The sum of magnitudes of two forces acting at a point is . . .

Question : The sum of magnitudes of two forces acting at a point is 16 and magnitude of their resultant is 8√3. If the resultant is at 90° with the force of smaller magnitude, their magnitudes are

a) 3, 13

b) 2, 14

c) 5, 11

d) 4, 12

Doubt by Avani

Solution : 

R=8√3 N

A+B=16 (Given) B=16-A — (1)

tanβ=Bsinθ/(A+Bcosθ) tan90°=Bsinθ/(A+Bcosθ) 1/0=Bsinθ/(A+Bcosθ) A+Bcoθ = 0 × Bsinθ

A+Bcosθ=0 Bcosθ=-A — (2)

R²=A²+B²+2ABcosθ R²=A²+(16-A)²+2A(-A) [Using Equation (1) and (2)] R²=A²+(16)²+A²-2(16)(A)-2A² (8√3)²=2A²+256-32A-2A² 192-256=-32A -64=-32A 64/32 = A 2=A A=2 N

Putting in equation (1)

B=16-A B=16-2 B=14 N

The magnitude of two forces are 2 N and 14 N. Hence b) 2, 14 would be the correct option.

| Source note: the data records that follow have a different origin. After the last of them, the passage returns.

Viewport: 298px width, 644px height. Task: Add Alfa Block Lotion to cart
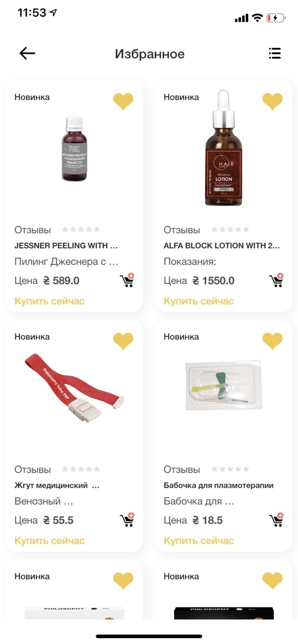276,280
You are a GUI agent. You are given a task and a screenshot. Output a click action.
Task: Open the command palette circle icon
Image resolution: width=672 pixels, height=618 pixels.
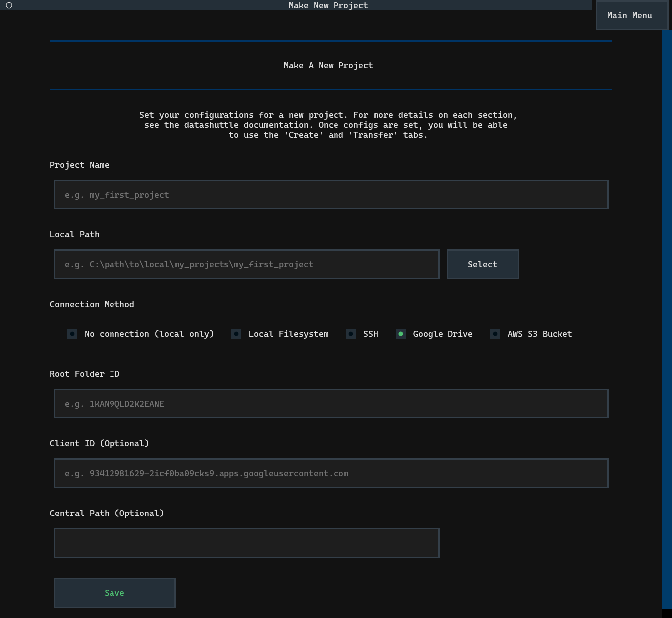pyautogui.click(x=9, y=5)

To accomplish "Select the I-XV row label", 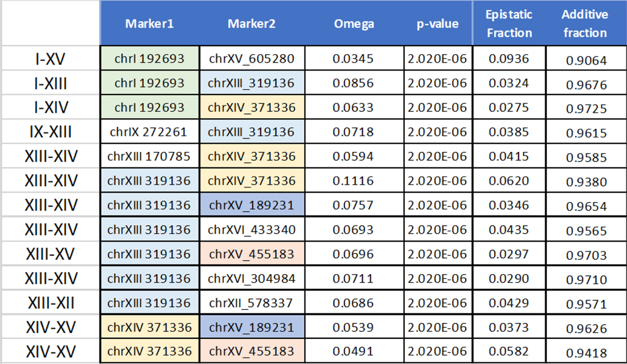I will pos(51,59).
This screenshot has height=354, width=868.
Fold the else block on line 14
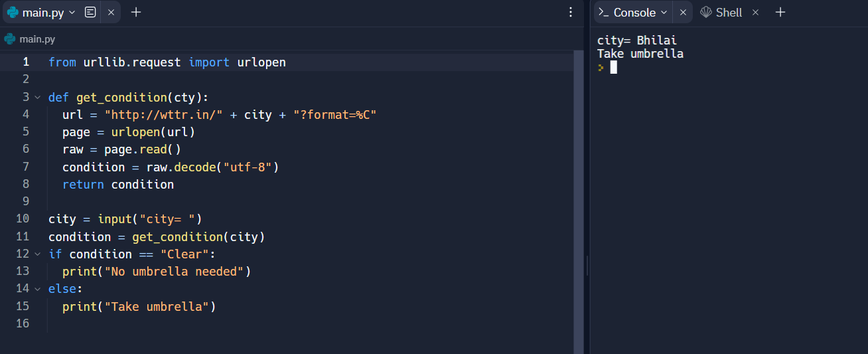(38, 288)
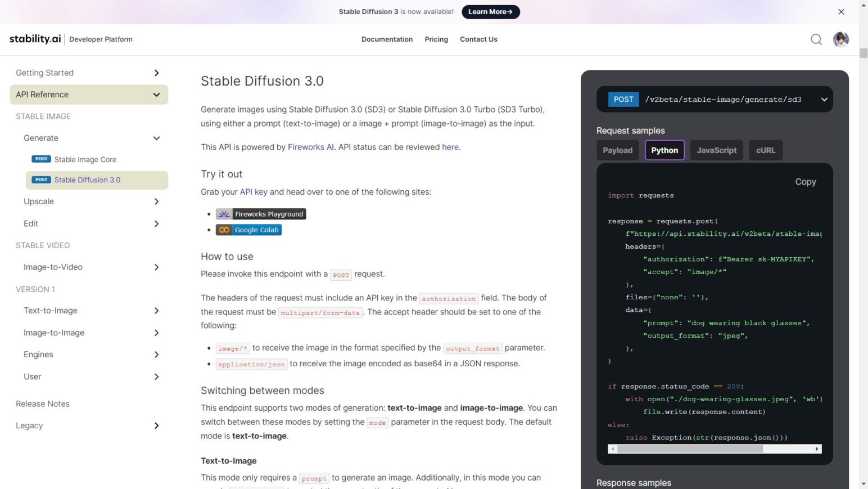Switch to the JavaScript request sample
Image resolution: width=868 pixels, height=489 pixels.
pyautogui.click(x=716, y=150)
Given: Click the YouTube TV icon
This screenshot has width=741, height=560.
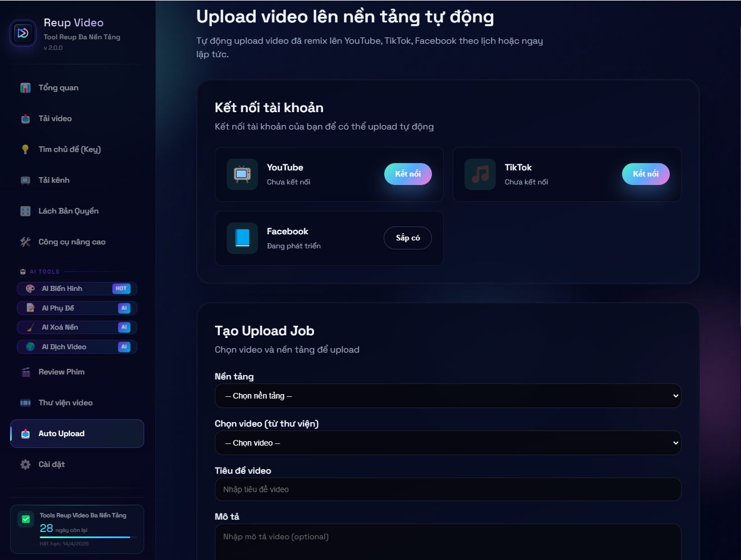Looking at the screenshot, I should [242, 174].
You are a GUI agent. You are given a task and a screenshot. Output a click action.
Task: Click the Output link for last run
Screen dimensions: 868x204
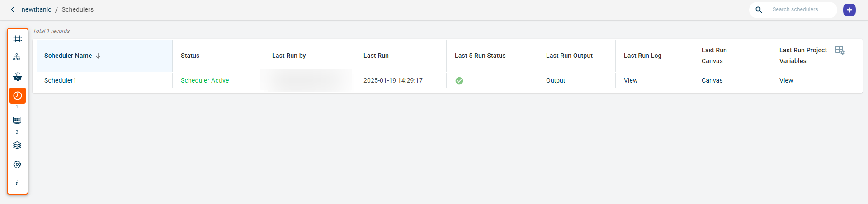(555, 80)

Similar Question : The sum of the magnitudes of two forces acting at a point is 18 N and the magnitude of their resultant is 12 N. If the resultant makes an angle of 90° with the force of smaller magnitude, what are the magnitudes of the two forces?